Het is twee maanden later. De man ligt op zijn bed. Hij is verward, heeft een delirium opgelopen en is pre-terminaal. Hij moet 24 uur per dag verzorgd worden. Ik weet dat hij zichzelf totaal kwijt is en ontzettend onredelijk doet tegen iedereen. Hij is zichzelf niet meer, niet meer de eerlijke, beminnelijke en humoristische man. Zijn doofheid is bijna volledig geworden. Met die wetenschap kom ik bij hem en ga bij hem zitten. Ik heb een tekst meegenomen die in mijn binnenzak zit: de Duitse tekst van Jesu meine Freude.

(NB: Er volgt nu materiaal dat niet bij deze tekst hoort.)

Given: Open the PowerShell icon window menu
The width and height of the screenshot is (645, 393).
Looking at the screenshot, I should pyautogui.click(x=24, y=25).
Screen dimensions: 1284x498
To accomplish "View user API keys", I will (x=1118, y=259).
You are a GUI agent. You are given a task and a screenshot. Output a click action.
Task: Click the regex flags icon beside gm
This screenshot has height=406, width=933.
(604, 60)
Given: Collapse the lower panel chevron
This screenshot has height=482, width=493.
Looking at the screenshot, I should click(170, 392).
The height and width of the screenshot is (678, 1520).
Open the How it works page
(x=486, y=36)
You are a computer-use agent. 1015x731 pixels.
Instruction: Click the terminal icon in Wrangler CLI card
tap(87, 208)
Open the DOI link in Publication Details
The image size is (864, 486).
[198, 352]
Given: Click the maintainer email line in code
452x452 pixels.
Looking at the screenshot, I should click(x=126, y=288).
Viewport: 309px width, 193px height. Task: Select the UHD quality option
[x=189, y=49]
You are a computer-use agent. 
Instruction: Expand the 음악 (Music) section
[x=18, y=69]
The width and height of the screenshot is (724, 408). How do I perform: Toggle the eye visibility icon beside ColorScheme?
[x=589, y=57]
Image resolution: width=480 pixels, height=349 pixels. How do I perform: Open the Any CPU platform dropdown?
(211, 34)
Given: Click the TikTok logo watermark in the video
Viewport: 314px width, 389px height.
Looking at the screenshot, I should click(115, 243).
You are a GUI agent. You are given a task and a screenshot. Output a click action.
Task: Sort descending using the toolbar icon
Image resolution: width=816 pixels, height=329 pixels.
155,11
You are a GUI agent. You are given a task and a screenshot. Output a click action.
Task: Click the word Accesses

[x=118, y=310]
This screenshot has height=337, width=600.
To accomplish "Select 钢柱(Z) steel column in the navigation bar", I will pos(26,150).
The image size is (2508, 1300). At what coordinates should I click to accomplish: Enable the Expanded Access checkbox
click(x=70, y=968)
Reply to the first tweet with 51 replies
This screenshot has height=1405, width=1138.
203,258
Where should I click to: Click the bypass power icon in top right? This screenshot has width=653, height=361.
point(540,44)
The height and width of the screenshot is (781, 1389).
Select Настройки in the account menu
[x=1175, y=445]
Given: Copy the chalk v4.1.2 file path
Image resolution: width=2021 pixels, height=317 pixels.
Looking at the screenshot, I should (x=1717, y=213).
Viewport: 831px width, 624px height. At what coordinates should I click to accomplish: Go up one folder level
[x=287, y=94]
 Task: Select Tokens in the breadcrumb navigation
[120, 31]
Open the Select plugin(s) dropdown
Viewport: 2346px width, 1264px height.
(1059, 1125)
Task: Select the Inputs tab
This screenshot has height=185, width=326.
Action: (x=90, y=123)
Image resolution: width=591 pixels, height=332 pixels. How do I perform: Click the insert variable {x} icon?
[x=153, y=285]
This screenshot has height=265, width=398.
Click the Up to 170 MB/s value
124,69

Hij herkent me: “Dag Aart. Jij kijkt tenminste nog wel naar mij om.”
“Dank je”, zeg ik.
Ik ga niet in op wat hij daarmee zegt. Ik laat het bewust even liggen, vermoedend dat het met zijn delirium samenhangt, want het is een komen en gaan van familie en vrienden bij zijn bed. Ik toeter in zijn minst slechte oor: “Ik heb iets voor je meegenomen. Een lied. Je lievelingslied. Ik wil het voor je zingen.”
Hij knikt.
Hoort hij me wel echt? Of is hij al weer weggezonken? Ik vat moed en zet door. Ik ga dicht bij zijn minst slechte oor zitten en zoek een zo hoog mogelijk register in mijn stem op, in de hoop dat hij me dan horen kan. Dan zet ik in en zing ik drie Duitstalige coupletten van “Jesu meine Freude”, zijn lievelingslied, waarvan hij het gelijknamige motet van Bach zo dikwijls dirigeerde en dat moet klinken bij zijn uitvaart. Hij lijkt niet te reageren.
Als ik uitgezongen ben, is het stil. Ik kijk hem aan. Hij reageert niet. Jammer.
Ik vraag: “Hoe vind je het?”
“Het was vals”, zegt hij.

Ik lach, maar vind het toch jammer. Niet omdat hij het vals vindt, maar omdat ik hem in zijn verwarde toestand toch nog hoopte te kunnen bereiken en hem even mee had kunnen raken in de kracht van woorden die hem dierbaar waren.
Zijn vrouw komt binnen.
Ze zegt:
“Heeft Aart voor je gezongen? Ik hoorde het op de gang!”
Hij straalt en zegt: “Ja, geweldig, wat kan die man zingen!”
“En wat vond je van de tekst?” vraagt ze.
“De tekst?” zegt hij.
Hij fronst zijn voorhoofd.
Dan zegt hij:
“Ja, dat is mijn lied. Daar wil ik mee sterven.”

En er rolt een traan over zijn wang.